Selalu menjadi pemenang
"A-apa yang kamu lakukan di sini?" Aku bahkan tidak bisa bertanya tanpa gagap.
Mata abu-abu badai itu menjelajahi wajahku, sesaat melirik bibirku. Mereka menatapku seolah-olah telah menunggu terlalu lama...
Aku mengguncang diriku dalam hati. Aku berasumsi hal-hal yang tidak mungkin terjadi.
"Jadi?" Suaranya tegas kali ini.
Bagaimana dia bisa masuk ke area toilet wanita? Oh iya, aku lupa bahwa dia memiliki seluruh tempat ini.
"Aku datang untuk melihat apakah kamu baik-baik saja," katanya, dengan aksen Yunani yang kental. Apakah dia- marah?
"Berapa kali aku harus memberitahumu bahwa kamu tidak perlu khawatir tentang aku? Itu bukan tugasmu untuk peduli padaku."
"Seseorang harus melakukannya jika yang disebut teman itu bahkan tidak bisa membela kamu seperti pecundang dia!" dia mengejek, tatapannya keras.
Teman?
Jadi dia tahu apa yang terjadi di luar?
Mataku menyipit. "Maaf? Apakah kamu tidak berpikir kamu melewati batas di sini? Kamu tidak punya hak untuk berbicara tentang pacarku!"
Otot di rahangnya menegang. "Aku hanya menyatakan kebenaran. Hanya pecundang yang meninggalkan temannya sendirian setelah dia baru saja menjadi target oleh beberapa pemabuk!"
"Dia tidak meninggalkanku. Dia- dia hanya pergi untuk menerima panggilan telepon," aku membela. "Dan aku adalah pacarnya, bukan hanya teman."
Matanya menyala, lubang hidungnya melebar saat dia memiringkan kepalanya. "Tidak lama lagi."
"Apa maksudmu?" aku bertanya, bingung.
Dia melangkah lebih dekat, membuatku mundur. Dan kemudian lagi sampai punggungku menabrak dinding, sosoknya yang menjulang menghalangi jalan keluarku.
"A-apa yang kamu lakukan? Menjauh." Tatapan intensnya membuat jantungku berdegup kencang. Aroma cologne-nya yang memabukkan memenuhi paru-paruku. Dia perlu menciptakan jarak di antara kami. Ini terlalu berlebihan.
Menempatkan tangannya di kedua sisi wajahku, dia mendekat; jantungku berdebar di dalam dadaku. "Aku maksudkan, kamu TIDAK akan menjadi pacarnya untuk waktu yang lama." Keteguhan terpancar di matanya.

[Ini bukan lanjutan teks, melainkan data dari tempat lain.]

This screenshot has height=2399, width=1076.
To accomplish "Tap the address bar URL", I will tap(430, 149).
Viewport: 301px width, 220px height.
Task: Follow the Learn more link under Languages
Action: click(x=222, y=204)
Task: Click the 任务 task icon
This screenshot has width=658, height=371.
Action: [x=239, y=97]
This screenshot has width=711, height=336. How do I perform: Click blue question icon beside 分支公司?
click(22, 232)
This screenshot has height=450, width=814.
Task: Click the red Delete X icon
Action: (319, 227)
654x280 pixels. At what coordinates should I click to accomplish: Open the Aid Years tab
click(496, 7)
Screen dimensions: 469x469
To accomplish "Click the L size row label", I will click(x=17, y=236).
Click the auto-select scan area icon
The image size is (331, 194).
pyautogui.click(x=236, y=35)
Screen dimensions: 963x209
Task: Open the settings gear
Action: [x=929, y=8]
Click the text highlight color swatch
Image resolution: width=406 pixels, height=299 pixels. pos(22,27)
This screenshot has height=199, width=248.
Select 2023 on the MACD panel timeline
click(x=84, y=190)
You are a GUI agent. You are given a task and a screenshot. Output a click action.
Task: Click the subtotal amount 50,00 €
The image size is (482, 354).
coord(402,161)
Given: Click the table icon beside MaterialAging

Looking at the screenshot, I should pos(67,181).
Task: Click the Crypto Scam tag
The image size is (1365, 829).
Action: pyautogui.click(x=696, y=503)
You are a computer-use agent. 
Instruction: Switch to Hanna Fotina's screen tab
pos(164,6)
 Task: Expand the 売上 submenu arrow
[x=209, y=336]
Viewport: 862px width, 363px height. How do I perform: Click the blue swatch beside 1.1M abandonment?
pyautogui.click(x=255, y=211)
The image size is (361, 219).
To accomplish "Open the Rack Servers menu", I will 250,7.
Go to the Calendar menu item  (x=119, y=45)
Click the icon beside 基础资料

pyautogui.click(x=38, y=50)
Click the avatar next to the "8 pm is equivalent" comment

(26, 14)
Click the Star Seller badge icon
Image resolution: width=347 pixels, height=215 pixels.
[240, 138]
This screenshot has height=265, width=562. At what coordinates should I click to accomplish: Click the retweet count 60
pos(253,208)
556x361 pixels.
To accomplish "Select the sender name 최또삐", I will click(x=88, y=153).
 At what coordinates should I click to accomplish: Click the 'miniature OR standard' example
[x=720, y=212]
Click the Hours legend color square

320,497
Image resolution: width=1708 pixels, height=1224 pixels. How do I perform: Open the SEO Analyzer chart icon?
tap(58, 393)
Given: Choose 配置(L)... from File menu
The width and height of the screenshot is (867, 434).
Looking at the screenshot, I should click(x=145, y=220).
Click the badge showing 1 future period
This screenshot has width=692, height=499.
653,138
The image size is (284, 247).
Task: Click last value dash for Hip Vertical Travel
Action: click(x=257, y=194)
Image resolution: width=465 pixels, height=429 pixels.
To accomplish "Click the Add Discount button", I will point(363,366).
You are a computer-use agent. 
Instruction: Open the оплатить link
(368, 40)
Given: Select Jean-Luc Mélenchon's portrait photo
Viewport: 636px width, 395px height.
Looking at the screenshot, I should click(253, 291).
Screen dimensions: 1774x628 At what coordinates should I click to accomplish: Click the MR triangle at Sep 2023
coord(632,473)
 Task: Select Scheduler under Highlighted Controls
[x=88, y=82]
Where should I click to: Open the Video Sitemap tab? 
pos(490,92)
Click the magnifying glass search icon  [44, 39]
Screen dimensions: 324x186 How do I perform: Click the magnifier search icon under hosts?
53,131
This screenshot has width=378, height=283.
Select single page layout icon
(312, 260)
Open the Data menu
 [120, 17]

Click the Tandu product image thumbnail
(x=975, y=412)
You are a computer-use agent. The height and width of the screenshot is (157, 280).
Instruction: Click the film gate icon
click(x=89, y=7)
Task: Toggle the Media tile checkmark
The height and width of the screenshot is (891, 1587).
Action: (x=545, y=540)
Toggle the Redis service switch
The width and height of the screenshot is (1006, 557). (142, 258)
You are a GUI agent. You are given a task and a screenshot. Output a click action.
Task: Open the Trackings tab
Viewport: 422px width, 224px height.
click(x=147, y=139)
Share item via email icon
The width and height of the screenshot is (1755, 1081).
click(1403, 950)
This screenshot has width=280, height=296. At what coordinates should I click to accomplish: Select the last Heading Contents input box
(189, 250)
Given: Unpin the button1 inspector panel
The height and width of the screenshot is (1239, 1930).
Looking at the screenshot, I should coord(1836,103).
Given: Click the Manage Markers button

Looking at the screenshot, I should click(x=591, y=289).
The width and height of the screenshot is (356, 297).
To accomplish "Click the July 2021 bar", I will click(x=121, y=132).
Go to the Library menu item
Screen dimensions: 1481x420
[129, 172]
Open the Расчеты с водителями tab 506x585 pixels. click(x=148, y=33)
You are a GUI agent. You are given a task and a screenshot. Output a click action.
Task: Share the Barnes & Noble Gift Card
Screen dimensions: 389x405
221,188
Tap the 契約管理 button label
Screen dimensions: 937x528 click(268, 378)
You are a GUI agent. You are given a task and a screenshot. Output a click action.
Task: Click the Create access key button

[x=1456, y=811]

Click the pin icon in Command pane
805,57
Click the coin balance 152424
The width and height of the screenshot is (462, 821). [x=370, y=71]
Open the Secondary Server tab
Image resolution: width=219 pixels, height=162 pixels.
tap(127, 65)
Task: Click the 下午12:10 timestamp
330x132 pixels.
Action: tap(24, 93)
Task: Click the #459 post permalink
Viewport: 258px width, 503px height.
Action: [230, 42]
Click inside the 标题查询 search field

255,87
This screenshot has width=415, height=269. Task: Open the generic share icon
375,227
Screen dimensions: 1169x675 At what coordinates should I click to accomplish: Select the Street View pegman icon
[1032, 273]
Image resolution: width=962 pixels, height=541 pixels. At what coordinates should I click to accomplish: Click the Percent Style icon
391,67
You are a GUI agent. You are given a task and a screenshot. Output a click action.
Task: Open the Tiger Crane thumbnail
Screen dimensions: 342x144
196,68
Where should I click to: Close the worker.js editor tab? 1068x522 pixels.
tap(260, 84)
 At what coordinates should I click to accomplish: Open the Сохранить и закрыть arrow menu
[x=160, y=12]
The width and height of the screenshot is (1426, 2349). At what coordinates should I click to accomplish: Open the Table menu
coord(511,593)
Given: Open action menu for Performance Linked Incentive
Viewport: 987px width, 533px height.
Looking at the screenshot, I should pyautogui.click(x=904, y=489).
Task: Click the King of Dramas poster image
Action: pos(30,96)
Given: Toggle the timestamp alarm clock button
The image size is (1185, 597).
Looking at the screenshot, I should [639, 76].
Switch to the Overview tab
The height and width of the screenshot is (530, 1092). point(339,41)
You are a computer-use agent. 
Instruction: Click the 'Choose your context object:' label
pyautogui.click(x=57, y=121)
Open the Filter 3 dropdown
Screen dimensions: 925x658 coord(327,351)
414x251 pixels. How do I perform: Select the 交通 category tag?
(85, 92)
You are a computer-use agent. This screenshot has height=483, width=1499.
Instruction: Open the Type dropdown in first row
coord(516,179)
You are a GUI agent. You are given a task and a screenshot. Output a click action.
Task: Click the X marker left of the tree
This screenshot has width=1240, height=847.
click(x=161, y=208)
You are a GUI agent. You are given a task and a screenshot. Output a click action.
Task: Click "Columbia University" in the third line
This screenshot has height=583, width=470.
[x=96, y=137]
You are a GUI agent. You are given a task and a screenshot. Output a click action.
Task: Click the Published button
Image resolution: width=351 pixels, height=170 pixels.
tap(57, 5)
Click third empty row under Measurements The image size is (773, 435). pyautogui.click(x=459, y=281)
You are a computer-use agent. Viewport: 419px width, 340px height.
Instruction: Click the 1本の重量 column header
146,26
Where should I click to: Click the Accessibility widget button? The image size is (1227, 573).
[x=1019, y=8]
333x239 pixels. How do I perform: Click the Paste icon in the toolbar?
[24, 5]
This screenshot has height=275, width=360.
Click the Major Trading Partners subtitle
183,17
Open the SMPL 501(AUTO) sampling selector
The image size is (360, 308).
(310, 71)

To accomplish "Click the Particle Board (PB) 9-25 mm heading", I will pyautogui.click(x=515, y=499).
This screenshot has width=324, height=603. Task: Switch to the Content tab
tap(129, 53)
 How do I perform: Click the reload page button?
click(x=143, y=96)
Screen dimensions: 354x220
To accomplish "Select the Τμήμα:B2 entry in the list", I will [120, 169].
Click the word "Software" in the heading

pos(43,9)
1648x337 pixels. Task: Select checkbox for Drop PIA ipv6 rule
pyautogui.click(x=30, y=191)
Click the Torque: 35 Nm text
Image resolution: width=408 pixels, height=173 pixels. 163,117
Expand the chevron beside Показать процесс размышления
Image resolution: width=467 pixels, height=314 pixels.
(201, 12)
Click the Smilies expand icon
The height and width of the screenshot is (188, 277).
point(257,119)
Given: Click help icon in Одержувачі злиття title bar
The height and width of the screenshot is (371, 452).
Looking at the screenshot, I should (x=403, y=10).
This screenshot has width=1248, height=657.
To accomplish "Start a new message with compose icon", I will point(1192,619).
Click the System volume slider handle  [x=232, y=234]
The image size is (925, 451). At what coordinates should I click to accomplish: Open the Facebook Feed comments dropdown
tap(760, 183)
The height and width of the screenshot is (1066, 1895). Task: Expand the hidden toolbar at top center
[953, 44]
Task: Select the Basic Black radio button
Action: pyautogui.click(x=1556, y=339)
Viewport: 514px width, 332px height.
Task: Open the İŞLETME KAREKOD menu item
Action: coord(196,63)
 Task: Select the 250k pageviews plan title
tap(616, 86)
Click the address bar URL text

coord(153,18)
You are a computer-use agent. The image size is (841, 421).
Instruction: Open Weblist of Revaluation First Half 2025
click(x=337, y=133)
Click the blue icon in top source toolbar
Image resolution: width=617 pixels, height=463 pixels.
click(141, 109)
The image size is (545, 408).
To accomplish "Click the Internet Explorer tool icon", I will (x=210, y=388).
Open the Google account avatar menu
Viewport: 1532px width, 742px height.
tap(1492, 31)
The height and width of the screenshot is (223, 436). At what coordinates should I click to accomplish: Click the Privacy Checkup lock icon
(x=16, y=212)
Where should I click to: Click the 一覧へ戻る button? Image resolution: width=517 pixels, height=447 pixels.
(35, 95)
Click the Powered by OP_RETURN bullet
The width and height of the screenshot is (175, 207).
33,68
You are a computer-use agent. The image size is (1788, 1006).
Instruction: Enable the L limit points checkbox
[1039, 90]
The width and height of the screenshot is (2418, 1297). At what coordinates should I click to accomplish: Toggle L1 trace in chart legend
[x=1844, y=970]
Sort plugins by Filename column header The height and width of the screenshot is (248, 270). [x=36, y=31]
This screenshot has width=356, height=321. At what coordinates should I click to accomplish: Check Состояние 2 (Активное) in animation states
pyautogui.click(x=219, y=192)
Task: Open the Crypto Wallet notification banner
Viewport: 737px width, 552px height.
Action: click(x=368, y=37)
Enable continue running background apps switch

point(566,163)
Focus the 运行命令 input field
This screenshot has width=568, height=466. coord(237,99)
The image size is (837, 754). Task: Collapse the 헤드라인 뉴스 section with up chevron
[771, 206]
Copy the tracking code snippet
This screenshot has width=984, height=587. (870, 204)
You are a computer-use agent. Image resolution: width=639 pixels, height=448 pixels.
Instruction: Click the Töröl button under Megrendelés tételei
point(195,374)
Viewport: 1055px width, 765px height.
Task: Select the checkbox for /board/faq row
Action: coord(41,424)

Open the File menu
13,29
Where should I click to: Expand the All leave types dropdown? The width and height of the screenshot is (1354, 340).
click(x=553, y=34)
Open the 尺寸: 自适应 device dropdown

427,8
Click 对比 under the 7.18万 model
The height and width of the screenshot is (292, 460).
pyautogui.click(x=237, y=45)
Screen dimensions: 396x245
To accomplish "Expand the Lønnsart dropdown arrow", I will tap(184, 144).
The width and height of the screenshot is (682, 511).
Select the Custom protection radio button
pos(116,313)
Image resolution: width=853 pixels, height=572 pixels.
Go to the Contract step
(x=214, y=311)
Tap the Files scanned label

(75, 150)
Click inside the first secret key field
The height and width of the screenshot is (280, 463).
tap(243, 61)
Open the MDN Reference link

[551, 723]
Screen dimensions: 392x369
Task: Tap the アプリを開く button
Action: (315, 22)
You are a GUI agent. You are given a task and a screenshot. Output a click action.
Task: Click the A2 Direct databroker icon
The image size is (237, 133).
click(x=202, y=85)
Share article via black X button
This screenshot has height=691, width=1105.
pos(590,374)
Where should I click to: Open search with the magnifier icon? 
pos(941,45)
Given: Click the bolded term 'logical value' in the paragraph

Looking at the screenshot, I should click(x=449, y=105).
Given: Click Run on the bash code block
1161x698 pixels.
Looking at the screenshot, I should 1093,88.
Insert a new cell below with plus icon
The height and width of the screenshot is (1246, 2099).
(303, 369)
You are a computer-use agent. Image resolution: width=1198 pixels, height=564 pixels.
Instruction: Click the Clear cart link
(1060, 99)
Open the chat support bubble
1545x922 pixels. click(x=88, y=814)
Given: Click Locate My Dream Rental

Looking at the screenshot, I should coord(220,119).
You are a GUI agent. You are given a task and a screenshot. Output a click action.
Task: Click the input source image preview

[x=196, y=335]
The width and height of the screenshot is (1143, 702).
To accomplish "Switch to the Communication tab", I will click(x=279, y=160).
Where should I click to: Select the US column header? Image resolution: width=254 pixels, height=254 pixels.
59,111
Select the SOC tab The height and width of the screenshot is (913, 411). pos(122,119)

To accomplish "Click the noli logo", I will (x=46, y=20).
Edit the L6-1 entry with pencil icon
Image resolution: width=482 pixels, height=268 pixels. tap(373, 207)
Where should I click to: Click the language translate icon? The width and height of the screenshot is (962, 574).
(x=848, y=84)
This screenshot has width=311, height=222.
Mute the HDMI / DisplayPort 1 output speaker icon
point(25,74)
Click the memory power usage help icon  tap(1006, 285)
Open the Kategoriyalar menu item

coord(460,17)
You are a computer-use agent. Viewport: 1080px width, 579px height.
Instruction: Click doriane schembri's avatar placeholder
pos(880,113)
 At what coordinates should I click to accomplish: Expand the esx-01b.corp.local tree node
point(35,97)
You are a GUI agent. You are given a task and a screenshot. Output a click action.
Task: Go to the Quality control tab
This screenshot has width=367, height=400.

"Bagaimana kamu tahu itu?" bisikku. Kedekatannya melakukan sesuatu padaku.
Ketika dia mengusap pipiku dengan buku jarinya dengan lembut, napas bergetar meninggalkan bibirku. Dan kemudian memar di buku jarinya menarik perhatianku. Saat aku hendak bertanya tentang cederanya, napasku tertahan di tenggorokan saat ujung ibu jarinya menelusuri bibir bawahku.
"Kamu tidak akan, karena," mendekat, dia berbisik di telingaku, napas panasnya menggelitik kulitku, "kamu sudah milik orang lain."
Apa?
Pikiranku berkecamuk, aku tidak bisa berpikir jernih.
Untuk bisa memahami kata-katanya, aku mendorongnya menjauh, menciptakan jarak.
"J-jangan pernah mendekatiku lagi! Dan apa maksudmu dengan aku sudah milik orang lain? Siapa yang kamu bicarakan?"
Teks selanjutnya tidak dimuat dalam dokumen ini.